## Task instructions:
Echo the material between the line holding "Image resolution: width=1106" and the line holding "Looking at the screenshot, I should 74,679.", inclusive, copying each line exactly as it appears.
* BEGIN Material for this task *
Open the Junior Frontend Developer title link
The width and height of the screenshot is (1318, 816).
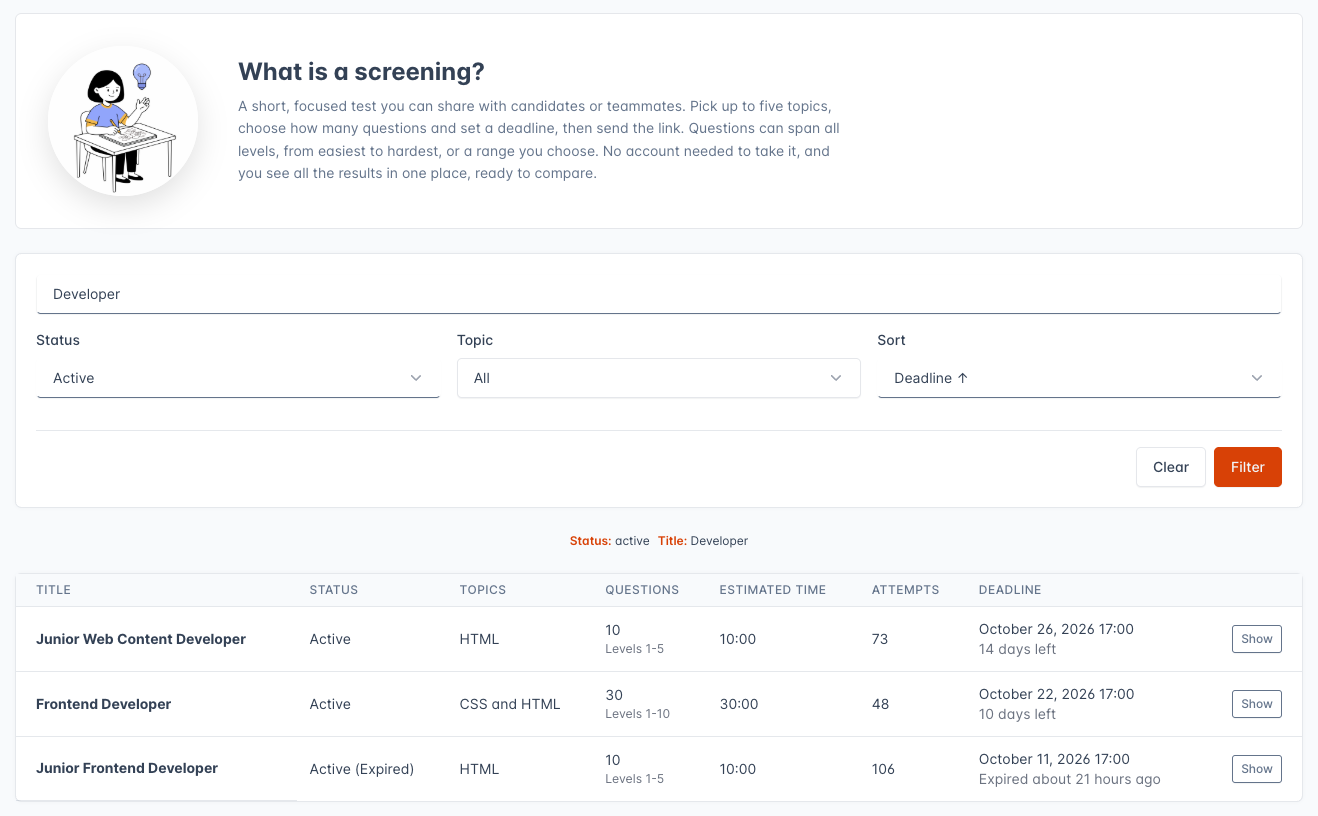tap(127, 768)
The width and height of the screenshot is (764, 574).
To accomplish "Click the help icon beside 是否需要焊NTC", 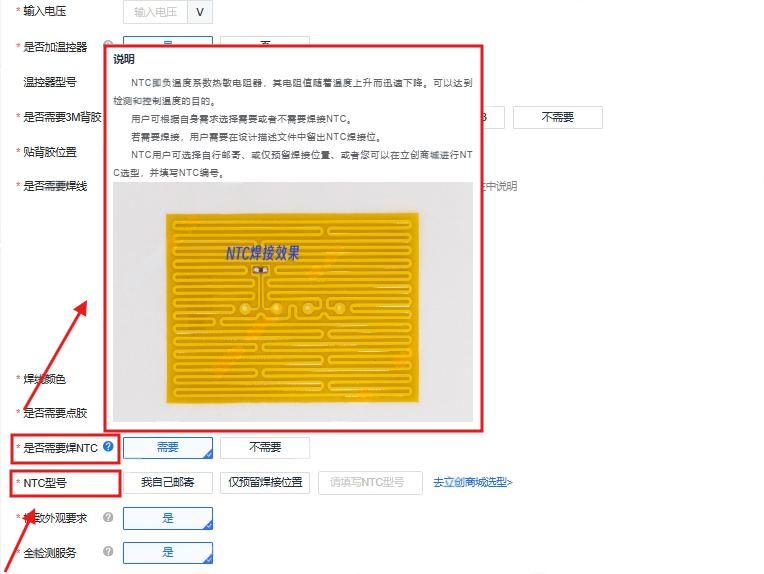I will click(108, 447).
* END Material for this task *
* BEGIN Material for this task *
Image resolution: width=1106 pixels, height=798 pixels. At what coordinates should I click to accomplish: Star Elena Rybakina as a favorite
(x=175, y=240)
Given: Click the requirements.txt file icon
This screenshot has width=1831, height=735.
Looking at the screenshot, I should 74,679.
* END Material for this task *
* BEGIN Material for this task *
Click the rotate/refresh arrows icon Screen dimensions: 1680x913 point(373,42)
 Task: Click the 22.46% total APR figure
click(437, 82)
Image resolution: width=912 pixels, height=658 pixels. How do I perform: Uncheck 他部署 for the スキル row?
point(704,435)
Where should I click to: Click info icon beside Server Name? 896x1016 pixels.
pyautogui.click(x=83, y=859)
* END Material for this task *
## Worked solution:
Image resolution: width=1106 pixels, height=798 pixels. At what coordinates should I click to accomplish: Star Elena Rybakina as a favorite
(x=175, y=240)
Given: Click the requirements.txt file icon
This screenshot has width=1831, height=735.
Looking at the screenshot, I should 74,679.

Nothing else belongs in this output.